EXERCISE: Leaving the images aside, transcribe all the data below exactly.

Collected data
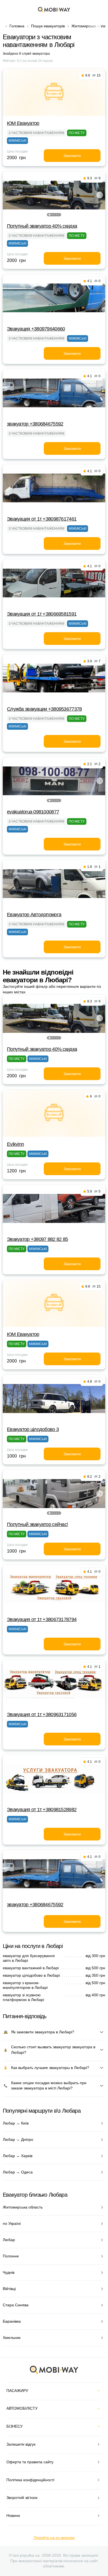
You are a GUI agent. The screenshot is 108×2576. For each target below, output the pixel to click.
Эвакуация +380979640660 (36, 329)
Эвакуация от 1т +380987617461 (41, 519)
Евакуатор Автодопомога (34, 914)
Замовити (72, 155)
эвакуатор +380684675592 (35, 424)
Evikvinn (15, 1144)
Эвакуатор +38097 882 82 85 (37, 1239)
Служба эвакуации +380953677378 (44, 709)
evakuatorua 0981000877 (33, 812)
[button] (49, 215)
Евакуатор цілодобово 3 (33, 1429)
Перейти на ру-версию (54, 2537)
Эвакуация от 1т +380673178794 (41, 1619)
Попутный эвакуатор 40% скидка (42, 226)
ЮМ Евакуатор (23, 123)
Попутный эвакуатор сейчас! (37, 1524)
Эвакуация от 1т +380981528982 (41, 1809)
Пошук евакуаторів (48, 26)
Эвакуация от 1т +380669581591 (41, 614)
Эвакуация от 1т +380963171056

EXERCISE SOLUTION:
You are a GUI agent. The screenshot is 108×2576. For each target below, output the pixel to click.
Эвакуация +380979640660 (36, 329)
Эвакуация от 1т +380987617461 (41, 519)
Евакуатор Автодопомога (34, 914)
Замовити (72, 155)
эвакуатор +380684675592 (35, 424)
Evikvinn (15, 1144)
Эвакуатор +38097 882 82 85 (37, 1239)
Служба эвакуации +380953677378 (44, 709)
evakuatorua 0981000877 (33, 812)
[button] (49, 215)
Евакуатор цілодобово 3 (33, 1429)
Перейти на ру-версию (54, 2537)
Эвакуация от 1т +380673178794 (41, 1619)
Попутный эвакуатор 40% скидка (42, 226)
ЮМ Евакуатор (23, 123)
Попутный эвакуатор сейчас! (37, 1524)
Эвакуация от 1т +380981528982 (41, 1809)
Пошук евакуаторів (48, 26)
Эвакуация от 1т +380669581591 (41, 614)
Эвакуация от 1т +380963171056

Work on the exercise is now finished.